Problem details:
Somewhere below are a line with "Geisterfahrer (245, 2088)" and a later line with "Все коллекции (57, 373)". Output exactly those lines and all lines between them.

(Collected data entries)
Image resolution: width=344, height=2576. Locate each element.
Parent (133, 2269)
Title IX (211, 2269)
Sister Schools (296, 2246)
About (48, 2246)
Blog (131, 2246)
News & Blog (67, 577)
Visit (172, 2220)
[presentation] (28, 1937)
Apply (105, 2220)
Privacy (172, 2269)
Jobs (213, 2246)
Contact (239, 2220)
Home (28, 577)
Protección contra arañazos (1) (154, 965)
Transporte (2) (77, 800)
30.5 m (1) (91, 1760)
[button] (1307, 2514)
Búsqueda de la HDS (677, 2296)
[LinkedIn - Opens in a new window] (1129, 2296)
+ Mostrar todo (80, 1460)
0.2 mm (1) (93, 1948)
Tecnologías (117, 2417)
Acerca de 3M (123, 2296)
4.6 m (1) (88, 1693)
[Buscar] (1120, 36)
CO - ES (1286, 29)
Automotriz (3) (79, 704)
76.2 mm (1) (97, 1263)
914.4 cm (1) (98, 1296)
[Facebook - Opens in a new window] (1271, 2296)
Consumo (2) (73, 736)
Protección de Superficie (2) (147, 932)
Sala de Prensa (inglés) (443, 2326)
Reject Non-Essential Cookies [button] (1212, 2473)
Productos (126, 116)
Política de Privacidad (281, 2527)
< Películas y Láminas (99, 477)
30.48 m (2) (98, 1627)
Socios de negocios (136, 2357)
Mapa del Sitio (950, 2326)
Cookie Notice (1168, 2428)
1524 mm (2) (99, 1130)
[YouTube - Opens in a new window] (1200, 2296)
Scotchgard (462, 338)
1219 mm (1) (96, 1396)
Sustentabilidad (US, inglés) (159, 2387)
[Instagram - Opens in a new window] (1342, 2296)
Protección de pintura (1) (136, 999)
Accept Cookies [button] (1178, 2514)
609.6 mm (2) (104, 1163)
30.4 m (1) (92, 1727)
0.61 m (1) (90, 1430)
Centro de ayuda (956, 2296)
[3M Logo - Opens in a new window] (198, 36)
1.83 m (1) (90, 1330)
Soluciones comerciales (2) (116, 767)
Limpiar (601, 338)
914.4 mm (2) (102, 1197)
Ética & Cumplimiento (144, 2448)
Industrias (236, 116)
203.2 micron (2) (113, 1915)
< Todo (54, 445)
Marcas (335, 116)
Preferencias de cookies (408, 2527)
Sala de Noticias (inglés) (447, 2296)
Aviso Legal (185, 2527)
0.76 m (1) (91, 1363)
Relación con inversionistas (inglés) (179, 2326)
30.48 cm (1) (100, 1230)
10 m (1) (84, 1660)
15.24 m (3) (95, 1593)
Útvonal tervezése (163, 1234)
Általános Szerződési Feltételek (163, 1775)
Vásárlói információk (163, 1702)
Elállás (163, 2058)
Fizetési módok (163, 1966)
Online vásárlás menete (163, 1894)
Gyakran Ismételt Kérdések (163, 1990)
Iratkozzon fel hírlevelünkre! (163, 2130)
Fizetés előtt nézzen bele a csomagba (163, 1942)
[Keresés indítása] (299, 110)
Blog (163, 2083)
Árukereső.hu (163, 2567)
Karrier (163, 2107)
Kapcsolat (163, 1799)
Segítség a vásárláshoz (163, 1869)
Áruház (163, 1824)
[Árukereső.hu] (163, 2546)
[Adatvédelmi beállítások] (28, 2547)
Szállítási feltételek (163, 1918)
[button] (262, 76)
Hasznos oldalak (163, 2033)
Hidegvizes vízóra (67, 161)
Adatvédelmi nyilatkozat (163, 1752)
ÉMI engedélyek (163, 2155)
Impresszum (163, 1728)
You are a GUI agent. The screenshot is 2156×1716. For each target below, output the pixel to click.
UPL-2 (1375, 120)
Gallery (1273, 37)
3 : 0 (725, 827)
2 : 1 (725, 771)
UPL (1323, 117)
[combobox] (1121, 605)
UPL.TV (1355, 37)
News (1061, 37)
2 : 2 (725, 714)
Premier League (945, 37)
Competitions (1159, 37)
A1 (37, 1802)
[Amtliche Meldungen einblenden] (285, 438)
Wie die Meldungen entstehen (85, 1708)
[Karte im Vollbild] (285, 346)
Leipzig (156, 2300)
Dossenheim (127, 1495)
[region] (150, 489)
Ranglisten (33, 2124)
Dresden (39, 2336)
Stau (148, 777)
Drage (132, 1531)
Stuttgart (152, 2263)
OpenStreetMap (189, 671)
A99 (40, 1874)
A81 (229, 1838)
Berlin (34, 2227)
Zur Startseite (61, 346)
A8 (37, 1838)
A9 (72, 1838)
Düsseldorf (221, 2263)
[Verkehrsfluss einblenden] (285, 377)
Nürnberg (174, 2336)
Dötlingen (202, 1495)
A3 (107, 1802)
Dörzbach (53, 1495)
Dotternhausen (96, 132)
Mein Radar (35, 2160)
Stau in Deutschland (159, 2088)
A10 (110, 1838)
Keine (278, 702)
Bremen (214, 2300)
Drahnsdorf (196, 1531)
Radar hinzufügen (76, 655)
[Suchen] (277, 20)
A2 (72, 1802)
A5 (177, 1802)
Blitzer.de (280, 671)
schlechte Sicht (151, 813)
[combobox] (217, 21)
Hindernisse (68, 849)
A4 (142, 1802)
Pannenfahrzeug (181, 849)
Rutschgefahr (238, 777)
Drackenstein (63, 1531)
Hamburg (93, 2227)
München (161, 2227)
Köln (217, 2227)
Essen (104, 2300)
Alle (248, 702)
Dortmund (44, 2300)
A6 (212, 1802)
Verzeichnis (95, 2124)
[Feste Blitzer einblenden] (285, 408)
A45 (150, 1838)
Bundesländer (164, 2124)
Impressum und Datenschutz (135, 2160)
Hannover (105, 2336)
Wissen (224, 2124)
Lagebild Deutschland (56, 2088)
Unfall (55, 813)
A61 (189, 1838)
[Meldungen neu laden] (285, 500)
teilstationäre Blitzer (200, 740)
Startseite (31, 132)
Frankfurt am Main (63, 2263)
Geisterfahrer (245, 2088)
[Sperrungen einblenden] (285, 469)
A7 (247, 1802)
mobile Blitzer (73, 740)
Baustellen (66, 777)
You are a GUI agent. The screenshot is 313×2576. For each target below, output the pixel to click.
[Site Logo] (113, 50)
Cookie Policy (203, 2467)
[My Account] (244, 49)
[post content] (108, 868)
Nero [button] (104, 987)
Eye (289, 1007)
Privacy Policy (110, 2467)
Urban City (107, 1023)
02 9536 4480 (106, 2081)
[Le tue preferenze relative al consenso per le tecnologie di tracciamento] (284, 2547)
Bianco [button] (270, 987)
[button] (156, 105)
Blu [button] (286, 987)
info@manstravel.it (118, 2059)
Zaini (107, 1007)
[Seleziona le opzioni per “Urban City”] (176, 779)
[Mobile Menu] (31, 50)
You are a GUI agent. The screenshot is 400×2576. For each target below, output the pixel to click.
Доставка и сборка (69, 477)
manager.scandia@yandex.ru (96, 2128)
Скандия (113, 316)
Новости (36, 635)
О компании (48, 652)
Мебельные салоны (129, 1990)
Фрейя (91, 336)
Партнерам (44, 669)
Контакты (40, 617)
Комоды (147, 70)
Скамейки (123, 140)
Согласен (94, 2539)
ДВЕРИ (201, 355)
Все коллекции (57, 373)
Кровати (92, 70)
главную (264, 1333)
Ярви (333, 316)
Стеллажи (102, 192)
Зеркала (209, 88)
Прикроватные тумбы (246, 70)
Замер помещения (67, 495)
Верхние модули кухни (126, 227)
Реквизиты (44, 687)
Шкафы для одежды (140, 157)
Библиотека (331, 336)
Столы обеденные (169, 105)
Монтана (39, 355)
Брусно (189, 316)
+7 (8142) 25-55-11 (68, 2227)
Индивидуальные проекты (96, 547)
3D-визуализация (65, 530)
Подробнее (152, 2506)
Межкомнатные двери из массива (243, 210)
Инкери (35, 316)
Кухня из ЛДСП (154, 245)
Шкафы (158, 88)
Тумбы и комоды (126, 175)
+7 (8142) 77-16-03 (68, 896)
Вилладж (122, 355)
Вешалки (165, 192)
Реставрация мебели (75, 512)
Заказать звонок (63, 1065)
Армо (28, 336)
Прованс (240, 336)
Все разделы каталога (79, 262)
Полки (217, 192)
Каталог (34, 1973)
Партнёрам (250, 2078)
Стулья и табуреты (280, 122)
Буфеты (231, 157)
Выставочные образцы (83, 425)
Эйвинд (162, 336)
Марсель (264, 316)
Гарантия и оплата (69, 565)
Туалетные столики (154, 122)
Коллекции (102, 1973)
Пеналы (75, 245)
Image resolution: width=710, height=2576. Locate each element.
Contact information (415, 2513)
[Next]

Answer space:
Geisterfahrer (245, 2088)
[Sperrungen einblenden] (285, 469)
A7 (247, 1802)
mobile Blitzer (73, 740)
Baustellen (66, 777)
You are a GUI agent. The screenshot is 313×2576. For each target below, output the pixel to click.
[Site Logo] (113, 50)
Cookie Policy (203, 2467)
[My Account] (244, 49)
[post content] (108, 868)
Nero [button] (104, 987)
Eye (289, 1007)
Privacy Policy (110, 2467)
Urban City (107, 1023)
02 9536 4480 (106, 2081)
[Le tue preferenze relative al consenso per le tecnologie di tracciamento] (284, 2547)
Bianco [button] (270, 987)
[button] (156, 105)
Blu [button] (286, 987)
info@manstravel.it (118, 2059)
Zaini (107, 1007)
[Seleziona le opzioni per “Urban City”] (176, 779)
[Mobile Menu] (31, 50)
You are a GUI agent. The screenshot is 400×2576. For each target below, output the pixel to click.
Доставка и сборка (69, 477)
manager.scandia@yandex.ru (96, 2128)
Скандия (113, 316)
Новости (36, 635)
О компании (48, 652)
Мебельные салоны (129, 1990)
Фрейя (91, 336)
Партнерам (44, 669)
Контакты (40, 617)
Комоды (147, 70)
Скамейки (123, 140)
Согласен (94, 2539)
ДВЕРИ (201, 355)
Все коллекции (57, 373)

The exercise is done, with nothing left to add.